'Critical' patch for Office coming

Two less serious updates for Windows also will be issued, making it a quiet Patch Tuesday for Microsoft next week.

Dawn Kawamoto Former Staff writer, CNET News

Dawn Kawamoto covered enterprise security and financial news relating to technology for CNET News.

Dawn Kawamoto

Sept. 8, 2006 5:03 a.m. PT

Microsoft plans to release a "critical" security update for Office next week, one of three bulletins it will distribute as part of its monthly patch cycle.

The other two updates are for Windows and are rated as "important," its second-highest ranking, the software giant said in an advisory Thursday.
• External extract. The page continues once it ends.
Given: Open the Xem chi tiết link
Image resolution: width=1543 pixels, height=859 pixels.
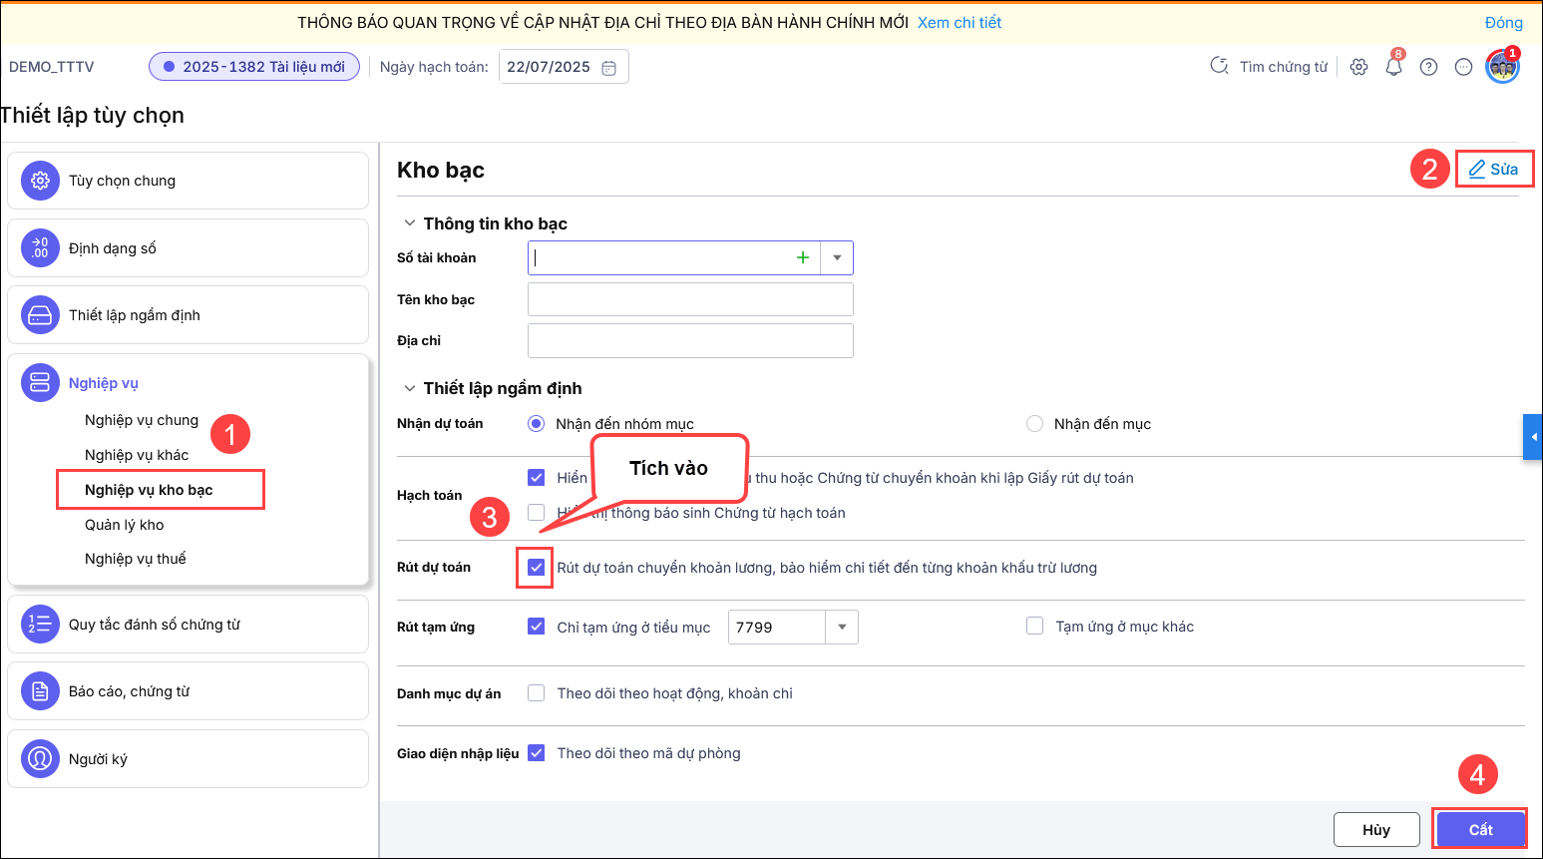Looking at the screenshot, I should coord(960,22).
The brief advisory is designed to give IT administrators advance notice to prepare for the patches once they are distributed.
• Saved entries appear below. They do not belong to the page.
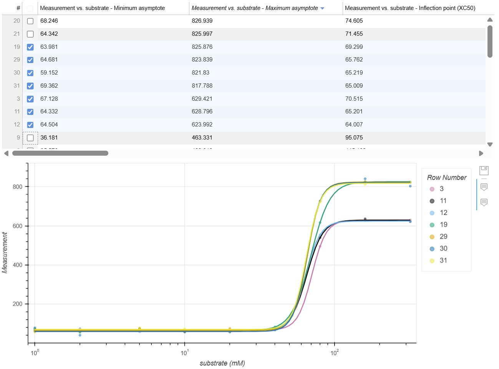
Task: Enable the checkbox for row 20
Action: 30,21
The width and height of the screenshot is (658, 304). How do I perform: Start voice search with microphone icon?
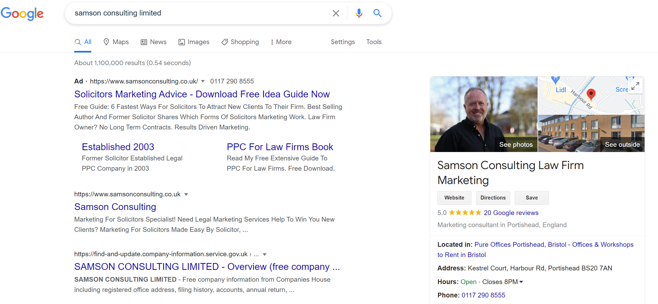359,13
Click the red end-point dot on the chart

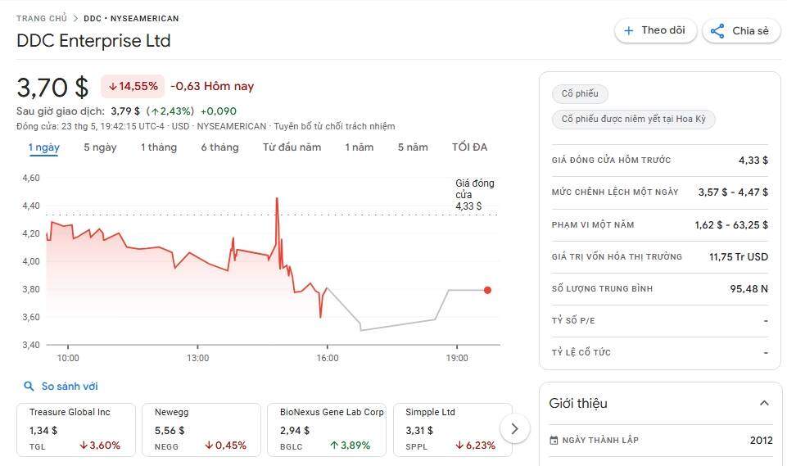click(487, 290)
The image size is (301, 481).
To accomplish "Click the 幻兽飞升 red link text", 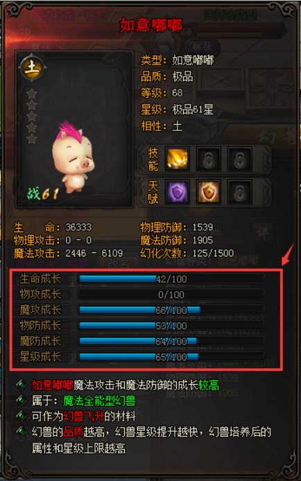I will (x=83, y=417).
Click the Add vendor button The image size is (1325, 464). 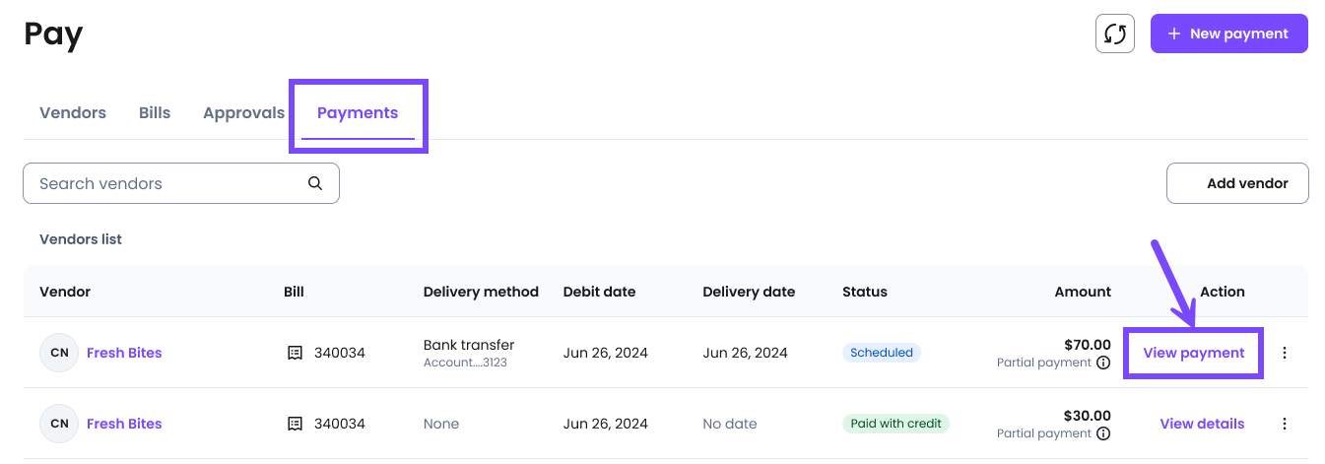[x=1237, y=183]
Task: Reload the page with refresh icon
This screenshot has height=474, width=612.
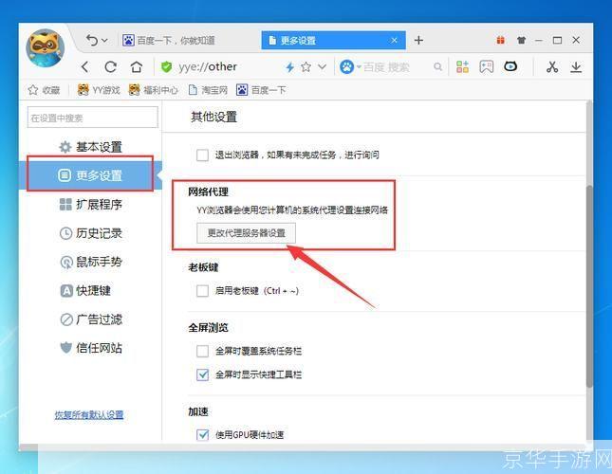Action: pos(111,67)
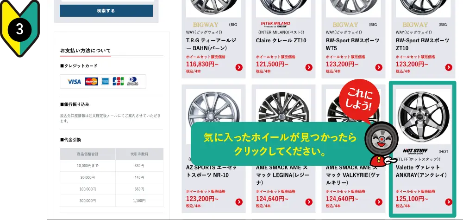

Further details on the flaws will be posted on Microsoft's security Web site, once the bulletins are issued Tuesday morning.
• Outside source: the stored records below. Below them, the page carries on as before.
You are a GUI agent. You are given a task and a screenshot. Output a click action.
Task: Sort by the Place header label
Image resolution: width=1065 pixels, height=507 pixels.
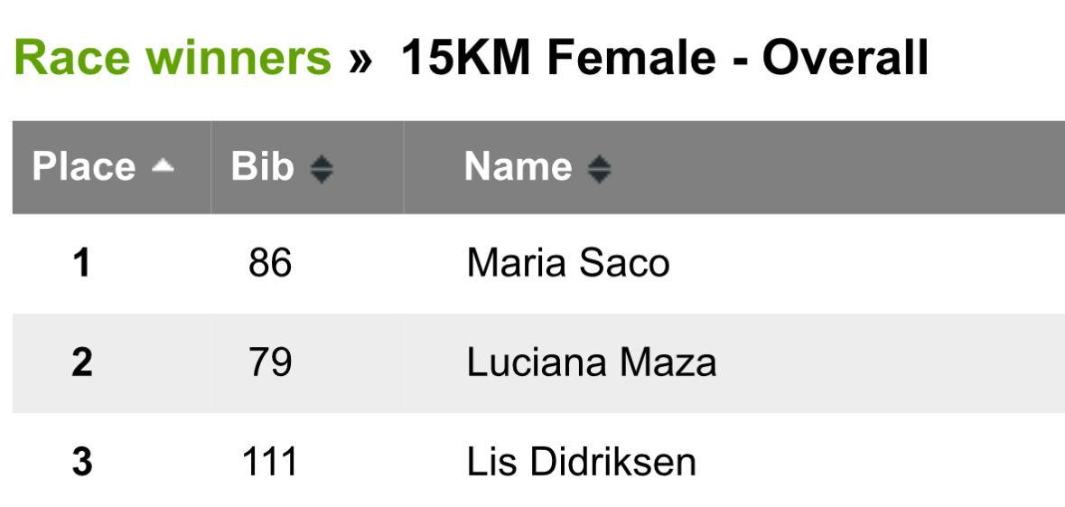pos(84,167)
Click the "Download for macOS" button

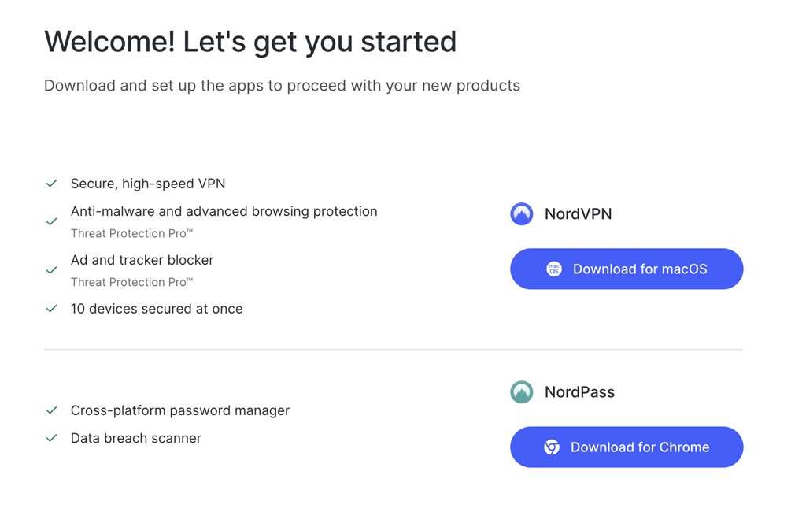coord(627,269)
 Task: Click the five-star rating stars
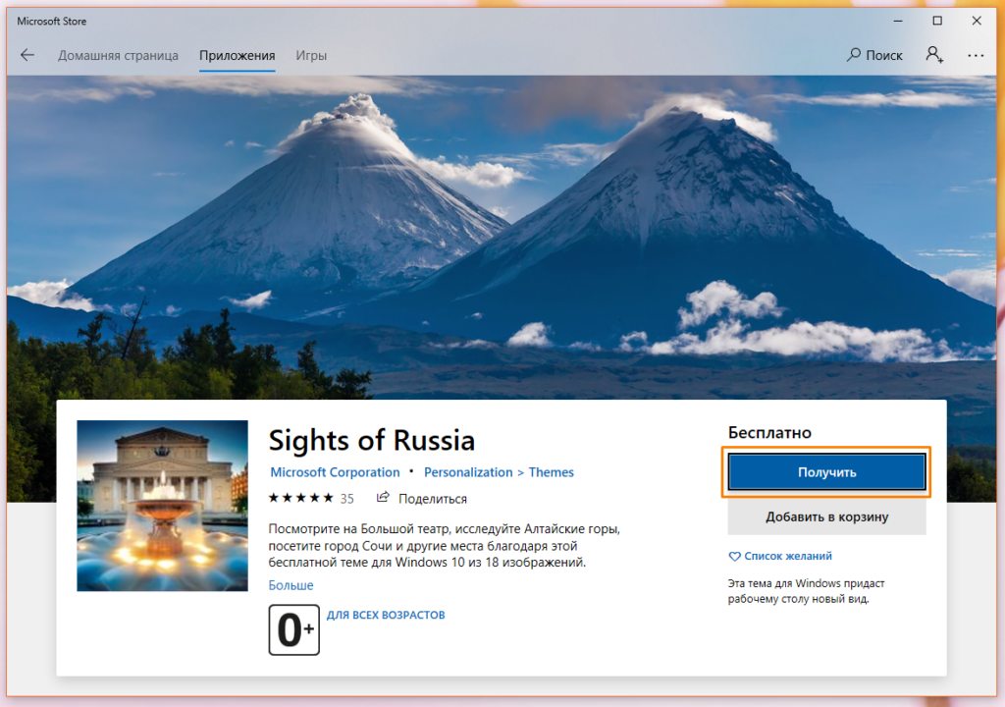point(300,498)
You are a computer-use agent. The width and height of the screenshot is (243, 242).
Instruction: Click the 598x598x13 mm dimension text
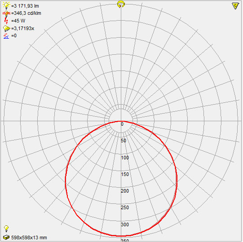tap(29, 238)
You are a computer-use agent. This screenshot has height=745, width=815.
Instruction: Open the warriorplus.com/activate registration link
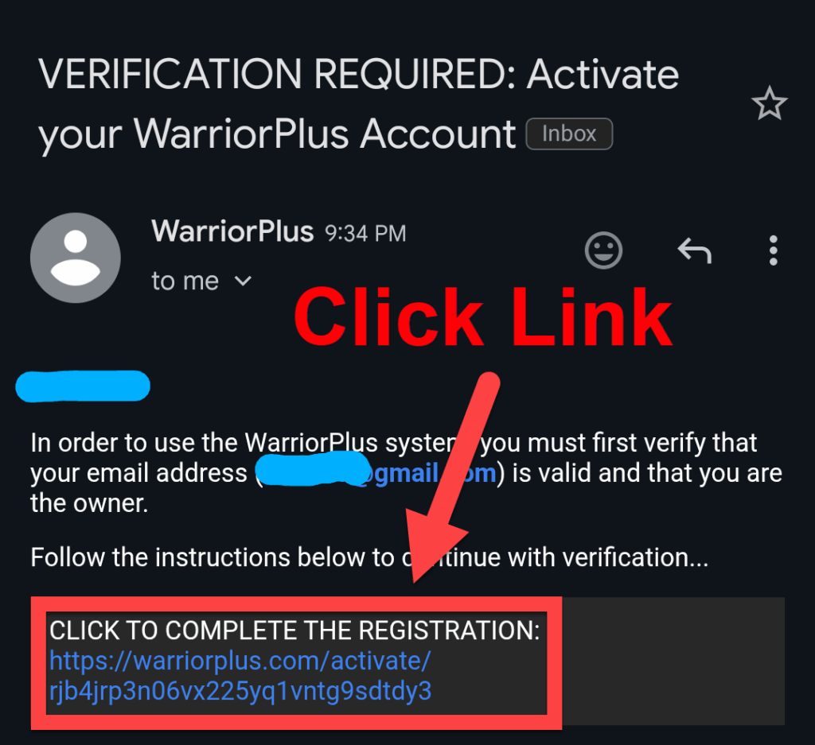tap(240, 676)
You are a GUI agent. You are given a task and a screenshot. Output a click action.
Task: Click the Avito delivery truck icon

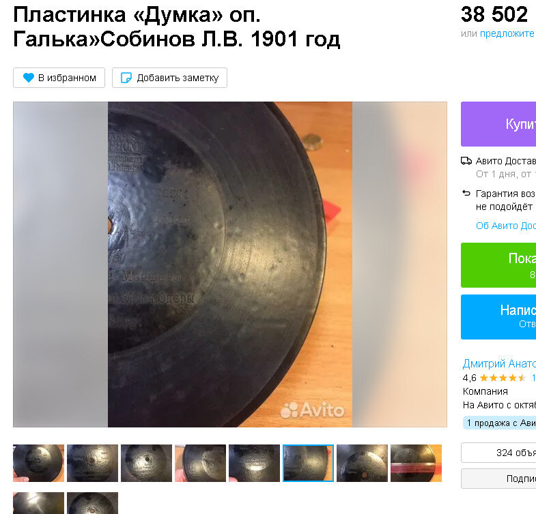coord(466,161)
Microsoft has had its share of zero-day exploits, or malicious software released the same day a flaw is made public, in applications in Office. Earlier this week, Microsoft's Word 2000, which is part of the productivity suite, was hit with a zero-day attack that could compromise systems remotely. The vulnerability can be exploited by the user opening a malicious document.

And in June, an Excel vulnerability was the target of a zero-day attack. In that case, a system was at risk if a user opened a malicious Excel database document.